### WHAT TO PRODUCE
Answer these from the text on the cosmic-ray positron excess:
1. Where is the Alpha Magnetic Spectrometer located?
2. Above what energy does the positron flux differ significantly from the electron flux?
3. What particles make up most of cosmic rays?

Excitement still surrounds a possible hint of dark matter in an unexpected excess of cosmic-ray antielectrons (positrons) relative to electrons. A new set of data from the Alpha Magnetic Spectrometer (AMS) aboard the International Space Station confirms the positron excess and provides the most accurate measurement to date of the shape of both the electron and positron spectra. The analysis reveals that the positron flux is significantly different from the electron flux above 30 GeV in energy, which suggests that positrons and electrons have a different origin.

Cosmic rays are predominantly protons and other nuclei, but electrons and positrons make up part of the mix. Standard astrophysical models of interstellar particle collisions predict that, in cosmic rays, the fraction of positrons relative to electrons should decrease with energy. However, recent observations from satellites (e.g., PAMELA and Fermi) and from AMS have shown that the positron fraction actually increases with energy.

### INFORMATION SUPPLIED
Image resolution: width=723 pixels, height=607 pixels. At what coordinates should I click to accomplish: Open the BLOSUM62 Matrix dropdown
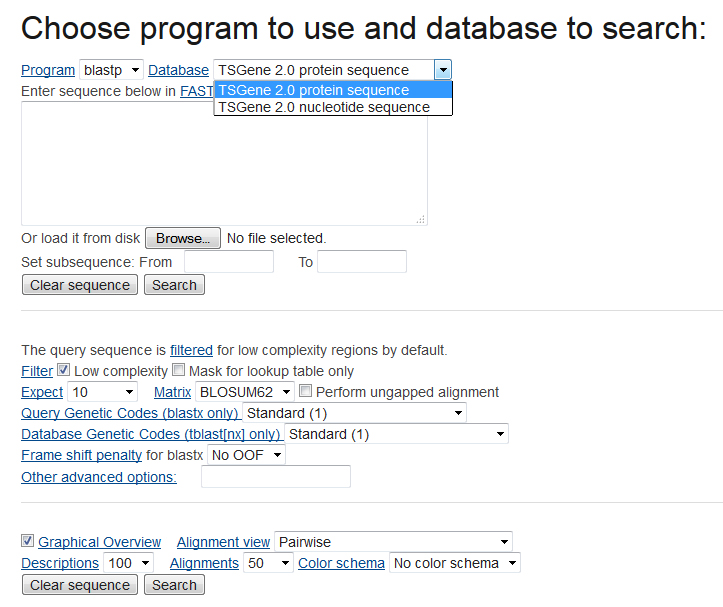tap(245, 392)
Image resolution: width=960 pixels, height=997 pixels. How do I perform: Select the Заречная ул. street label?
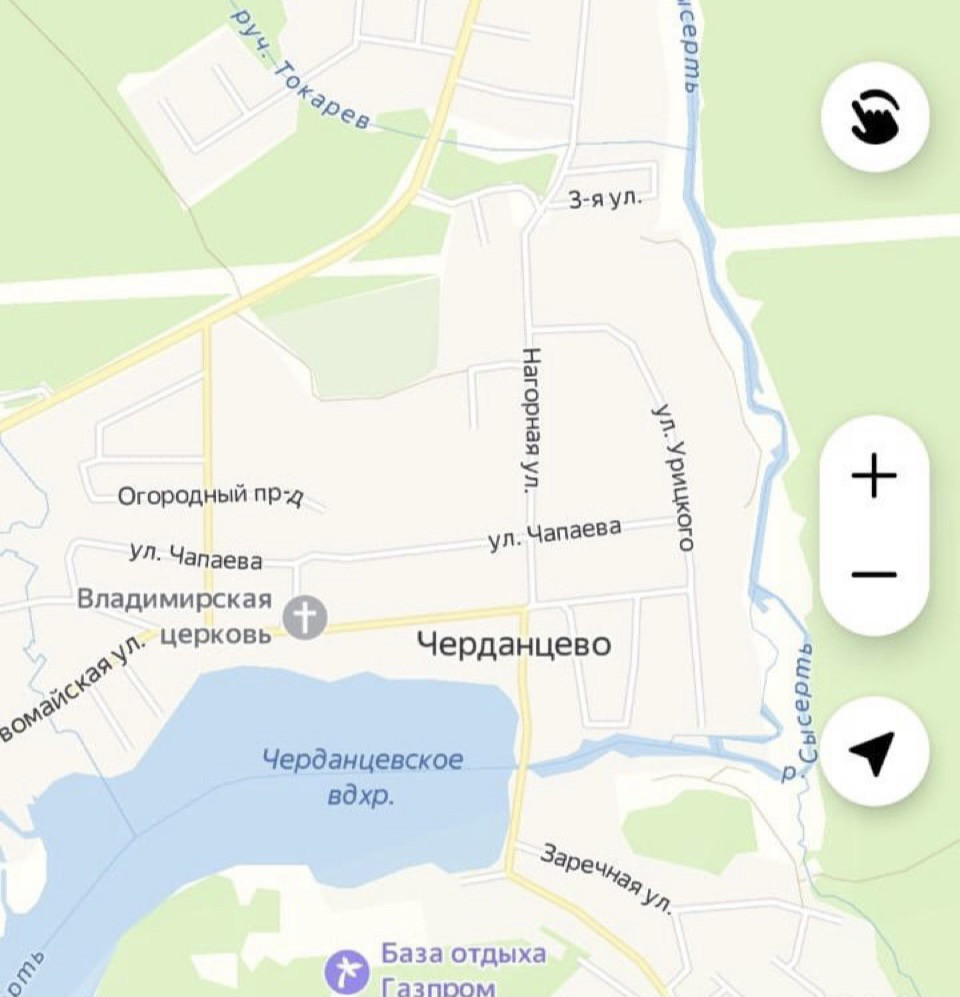[607, 878]
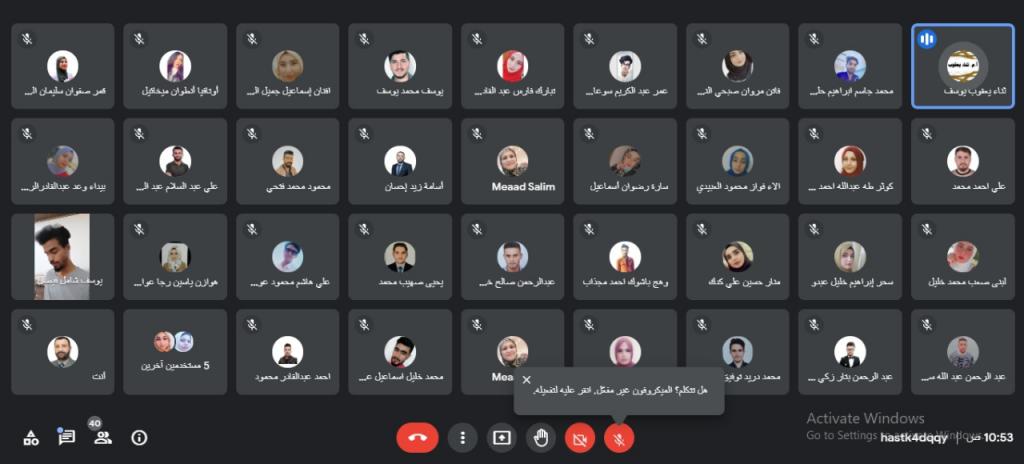Open the activities shapes icon
This screenshot has height=464, width=1024.
tap(31, 438)
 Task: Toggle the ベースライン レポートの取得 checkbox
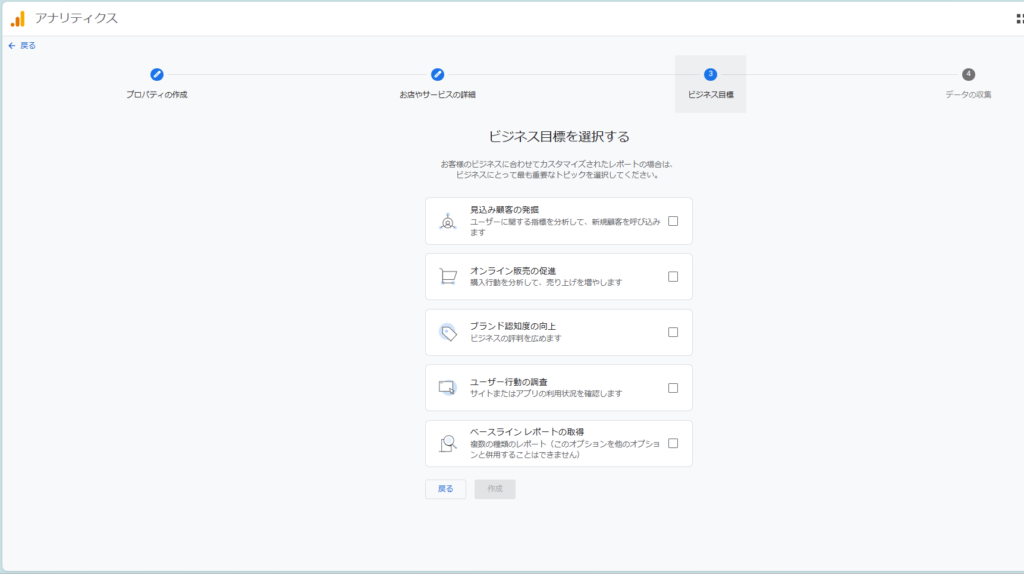673,443
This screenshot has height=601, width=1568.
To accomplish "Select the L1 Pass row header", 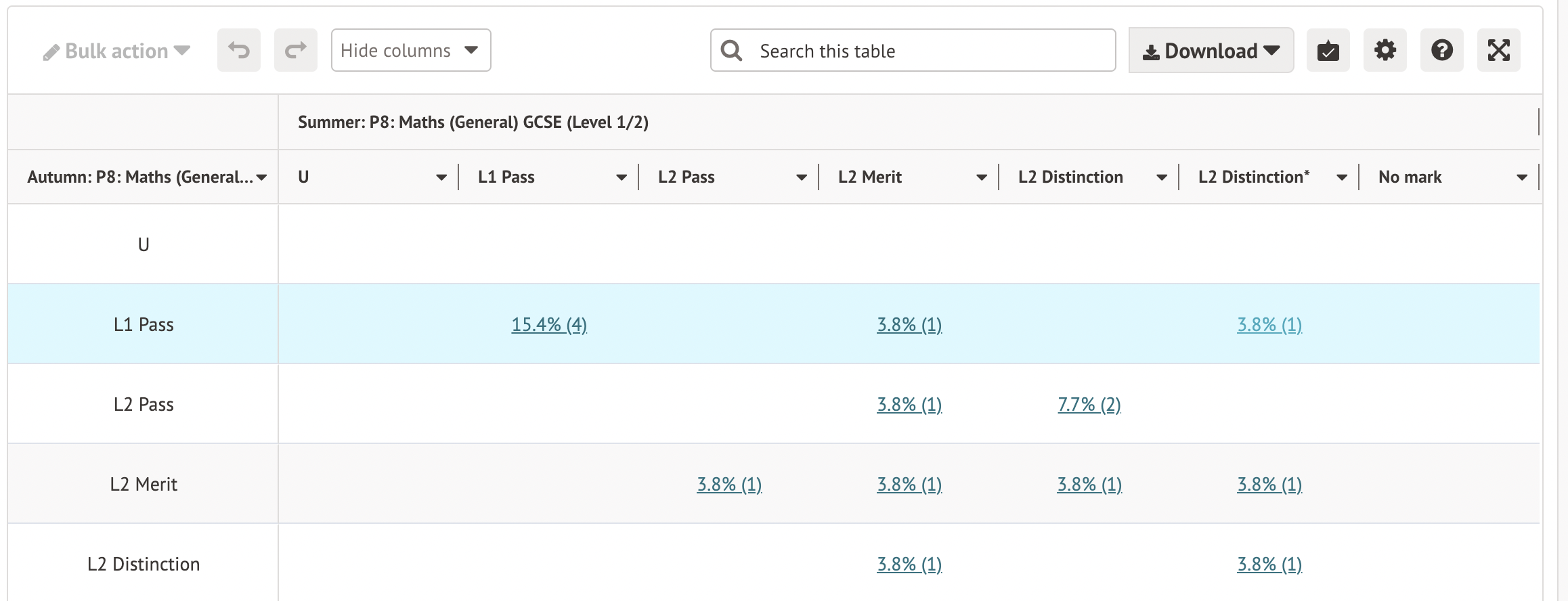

### THE OUTPUT
1. Aboard the International Space Station.
2. Above 30 GeV.
3. Protons and other nuclei.